The magnum opus had a variety of alchemical symbols attached to it. Birds like the raven, swan, and phoenix could be used to represent the progression through the colors. Similar color changes could be seen in the laboratory, where, for example, the blackness of rotting, burnt, or fermenting matter would be associated with nigredo.

== Expansion on the four stages ==
Alchemical authors sometimes elaborated on the three or four color model by enumerating a variety of chemical steps to be performed. Though these were often arranged in groups of seven or twelve stages, there is little consistency in the names of these processes, their number, their order, or their description.

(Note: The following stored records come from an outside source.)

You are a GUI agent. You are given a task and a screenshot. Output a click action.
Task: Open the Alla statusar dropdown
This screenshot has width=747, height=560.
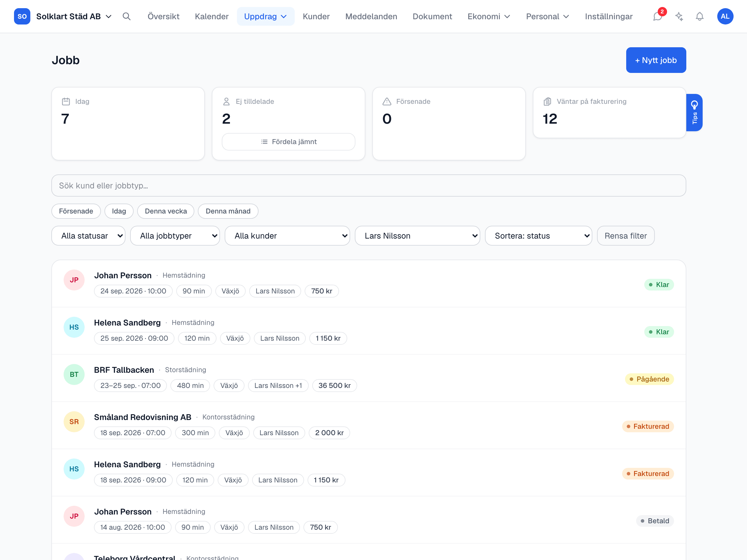coord(88,236)
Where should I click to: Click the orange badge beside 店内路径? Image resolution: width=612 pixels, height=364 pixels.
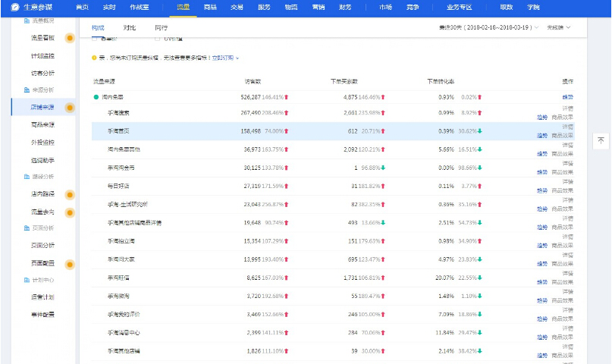[70, 195]
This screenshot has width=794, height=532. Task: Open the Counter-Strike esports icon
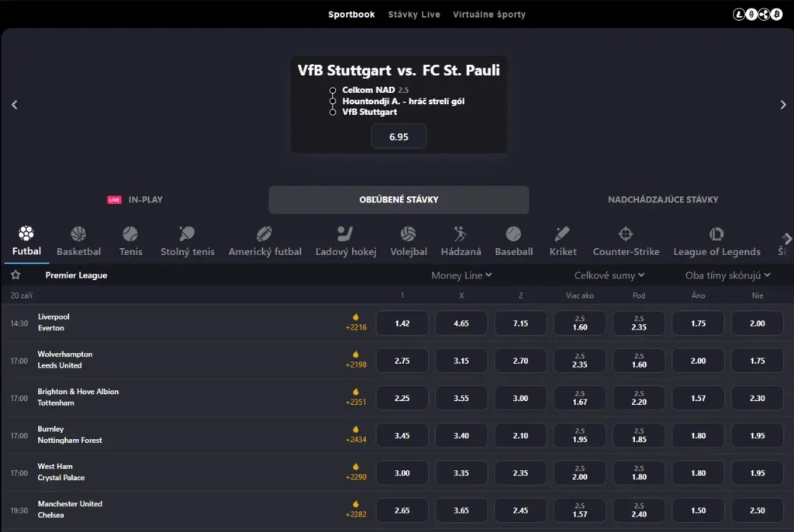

Various alchemical documents were directly or indirectly used to justify these stages. The Tabula Smaragdina is the oldest document said to provide a "recipe". Others include the Mutus Liber, the twelve keys of Basil Valentine, the emblems of Steffan Michelspacher, and the twelve gates of George Ripley. Ripley's steps are given as:

| 1. Calcination | 7. Cibation |
| 2. Solution (or Dissolution) | 8. Sublimation |
| 3. Separation | 9. Fermentation |
| 4. Conjunction | 10. Exaltation |
| 5. Putrefaction | 11. Multiplication |
| 6. Congelation | 12. Projection |

In another example from the sixteenth century, Samuel Norton gives the following fourteen stages:

| 1. Purgation | 8. Conjunction |
| 2. Sublimation | 9. Putrefaction in sulphur |
| 3. Calcination | 10. Solution of bodily sulphur |
| 4. Exuberation | 11. Solution of sulphur of white light |
| 5. Fixation | 12. Fermentation in elixir |
| 6. Solution | 13. Multiplication in virtue |
| 7. Separation | 14. Multiplication in quantity |

Some alchemists also circulated steps for the creation of practical medicines and substances, that have little to do with the magnum opus. The cryptic and often symbolic language used to describe both adds to the confusion, but it's clear that there is no single standard step-by-step recipe given for the creation of the philosopher's stone.